▶ _WHAT IS REQUIRED_: Entries follow. Give back exactly the lines starting at the one containing "配送について (1031, 1489)" and ending at the one containing "Podcast (571, 68)", and no other lines.

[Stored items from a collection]
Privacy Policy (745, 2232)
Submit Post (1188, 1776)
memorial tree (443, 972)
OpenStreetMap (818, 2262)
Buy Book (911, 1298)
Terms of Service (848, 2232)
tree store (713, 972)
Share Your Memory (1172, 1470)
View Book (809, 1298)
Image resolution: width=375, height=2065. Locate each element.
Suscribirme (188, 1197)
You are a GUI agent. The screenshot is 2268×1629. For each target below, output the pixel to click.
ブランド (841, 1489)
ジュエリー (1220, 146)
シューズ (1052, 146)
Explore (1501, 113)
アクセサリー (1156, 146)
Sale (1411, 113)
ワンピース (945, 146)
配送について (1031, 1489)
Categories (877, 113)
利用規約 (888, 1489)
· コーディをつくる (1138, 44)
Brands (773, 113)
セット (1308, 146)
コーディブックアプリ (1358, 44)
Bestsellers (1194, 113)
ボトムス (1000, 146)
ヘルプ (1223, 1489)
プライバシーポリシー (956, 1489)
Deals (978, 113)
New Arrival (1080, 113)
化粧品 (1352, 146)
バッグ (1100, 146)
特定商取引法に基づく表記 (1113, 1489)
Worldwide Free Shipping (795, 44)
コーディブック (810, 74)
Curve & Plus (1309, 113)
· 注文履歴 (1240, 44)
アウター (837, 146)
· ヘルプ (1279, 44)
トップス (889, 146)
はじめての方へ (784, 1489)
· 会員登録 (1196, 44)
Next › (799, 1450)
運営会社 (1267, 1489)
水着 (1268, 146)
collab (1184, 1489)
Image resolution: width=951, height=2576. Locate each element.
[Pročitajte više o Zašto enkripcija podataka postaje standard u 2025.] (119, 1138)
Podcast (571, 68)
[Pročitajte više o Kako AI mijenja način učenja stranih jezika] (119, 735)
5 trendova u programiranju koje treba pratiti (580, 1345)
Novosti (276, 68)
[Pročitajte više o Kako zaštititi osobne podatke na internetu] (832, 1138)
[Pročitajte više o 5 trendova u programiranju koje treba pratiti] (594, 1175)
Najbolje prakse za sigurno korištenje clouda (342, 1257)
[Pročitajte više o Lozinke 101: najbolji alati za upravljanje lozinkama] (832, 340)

▶ _FINISHED TASK_:
配送について (1031, 1489)
Categories (877, 113)
利用規約 (888, 1489)
· コーディをつくる (1138, 44)
Brands (773, 113)
セット (1308, 146)
コーディブックアプリ (1358, 44)
Bestsellers (1194, 113)
ボトムス (1000, 146)
ヘルプ (1223, 1489)
プライバシーポリシー (956, 1489)
Deals (978, 113)
New Arrival (1080, 113)
化粧品 (1352, 146)
バッグ (1100, 146)
特定商取引法に基づく表記 (1113, 1489)
Worldwide Free Shipping (795, 44)
コーディブック (810, 74)
Curve & Plus (1309, 113)
· 注文履歴 (1240, 44)
アウター (837, 146)
· ヘルプ (1279, 44)
トップス (889, 146)
はじめての方へ (784, 1489)
· 会員登録 (1196, 44)
Next › (799, 1450)
運営会社 (1267, 1489)
水着 (1268, 146)
collab (1184, 1489)
Image resolution: width=951, height=2576. Locate each element.
[Pročitajte više o Zašto enkripcija podataka postaje standard u 2025.] (119, 1138)
Podcast (571, 68)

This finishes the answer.